Hangat sang gadis sedikit memudar karena sosok itu bangkit dari duduknya, melangkah ke tas jinjing yang berada di atas kabinet pendek yang tak jauh dari tempat mereka berpijak tadi. Gadis itu merogoh selama sepersekian detik dan kemudian berbalik sembari menyodorkan sebuah benda kecil berwarna perak kepadanya.

"Silahkan." Ucap medis itu.

Ignis mengangguk, mengambil krim itu dan mulai memutar tutupnya. Harum lembut mengudara menggelitik indera penciumannya dan ia dengan segera menekan benda itu untuk mengeluarkan isinya—

"O-oh."

"Kau terlalu banyak mengeluarkannya!"

Protes yang dilantangkan sang tunangan mengejutkan Scientia itu dan secara refleks ia meletakkan benda itu di atas meja.
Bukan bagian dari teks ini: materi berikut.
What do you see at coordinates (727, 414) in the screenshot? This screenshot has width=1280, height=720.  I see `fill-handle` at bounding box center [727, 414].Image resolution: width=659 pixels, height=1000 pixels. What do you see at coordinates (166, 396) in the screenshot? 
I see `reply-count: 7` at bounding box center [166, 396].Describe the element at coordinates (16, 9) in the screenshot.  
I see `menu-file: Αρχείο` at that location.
Raut bersalah hadir menghiasi wajah tampannya dan ia secara tak sadarkan diri telah memerlihatkan tatapan memelas kepada kekasihnya.
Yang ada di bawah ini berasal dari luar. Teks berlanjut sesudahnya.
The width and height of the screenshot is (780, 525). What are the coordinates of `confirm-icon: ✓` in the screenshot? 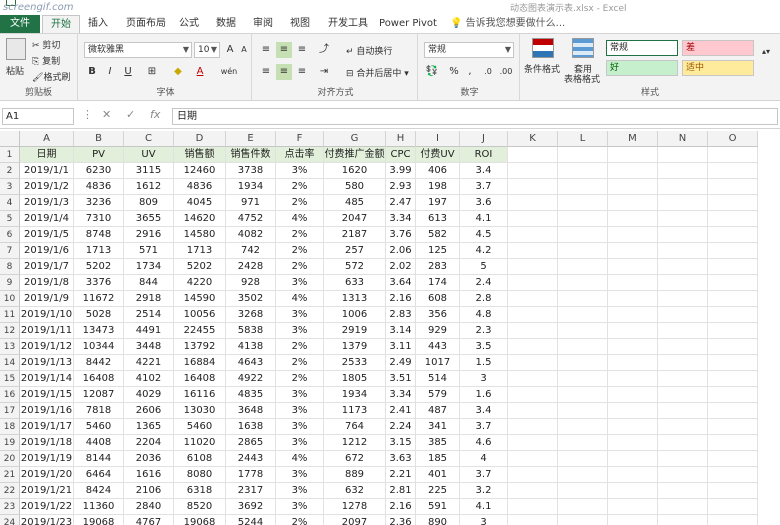 It's located at (130, 114).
"Ma-maaf aku tak tahu dia akan semudah itu keluar."

"Kalau begitu kemarikan sedikit biar aku pakai juga."

Sang gadis bersurai sepunggung itu mendekat, meraih tangan Ignis sebelum ia ambil krim putih itu ke telapak tangannya. Ia mulai menggosok-gosokkan telapak, melumuri tiap jemarinya dengan krim harum itu.

Ignis yang tak pernah memakai benda itu sebelumnya memerhatikan lekat pergerakan kekasihnya. Ia mulai mengikuti apa yang Eira lakukan. Tapi...entah mengapa ada sesuatu yang terbesit dalam benaknya.
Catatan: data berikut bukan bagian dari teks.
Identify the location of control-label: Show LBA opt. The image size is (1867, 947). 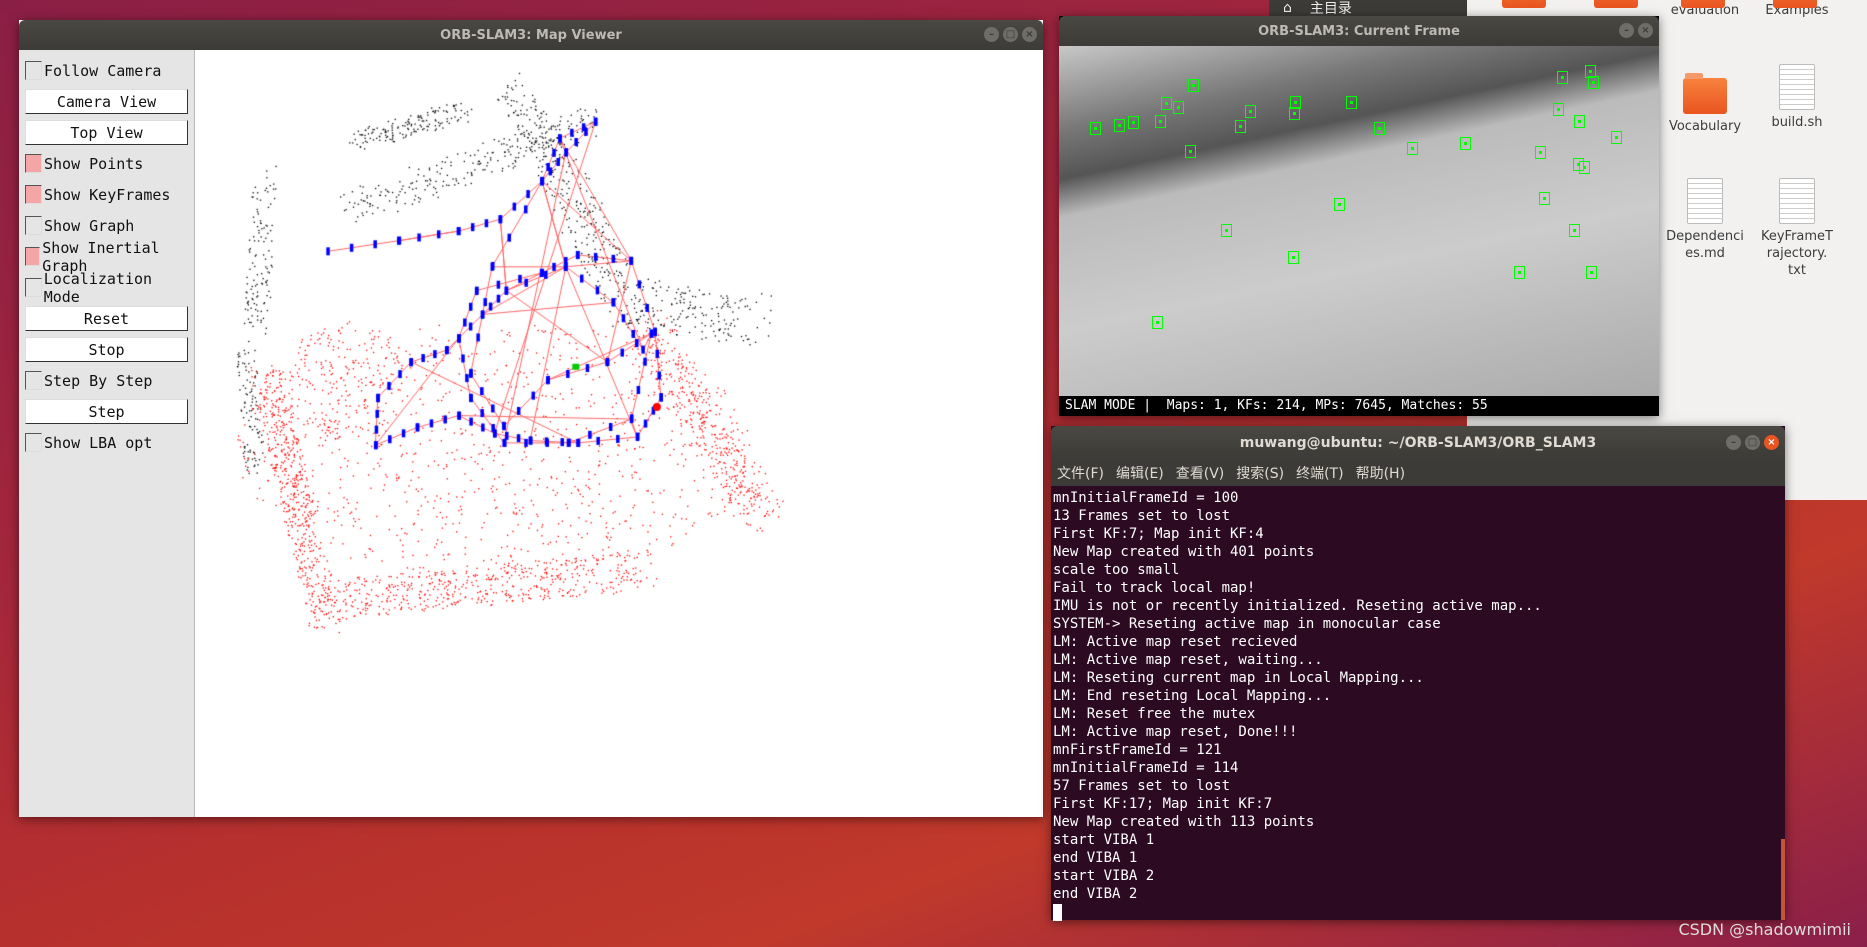
(98, 442).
"Be-begini?" Tanyanya. Entah mengapa suaranya terdengar serak.

"Sampai ke ujung jari juga." Gadis itu menjawab. "Kemarikan tanganmu biar aku bantu."

Ada yang berbeda dari dirinya saat lembap tangan sang gadis bergerak menyusuri tiap-tiap jemarinya. Eira menggerakkan tangan, melumuri tiap inci tangannya dan hal itu entah mengapa membuatnya meneguk ludah.

"E-Eira..."

"Hm?"

Sedangkan sang gadis sama sekali tidak merasakan adanya aura yang berbeda dari pemuda itu sampai ia memekik kecil saat sang pemuda merendah, menghembuskan napas berat ke telinganya.

"Kau sengaja?"

Gadis itu segera saja merasakan wajahnya memanas saat mengetahui maksud kekasihnya. Ia melepaskan tangan secara refleks, mencoba menetralkan degup jantungnya karena godaan yang diberi pemuda itu.

"Ti-tidak."

Tetapi suara seraknya menghianatinya. Sungguh, suaranya terdengar seperti seorang pencuri yang tertangkap basah karena aksinya dan ia sedikit menahan napas saat menyadari Ignis merapatkan tubuh kepadanya.

"Tak ada orang selain dirimu yang datang ke sini, kan?"

"I-Ignis..."

"Aku ingin memastikan bahwa tanganku sudah cukup lembut untukmu, Eira."

Dan Eira harus rela membiarkan pemuda itu membuatnya mabuk di dalam ruang terkunci itu.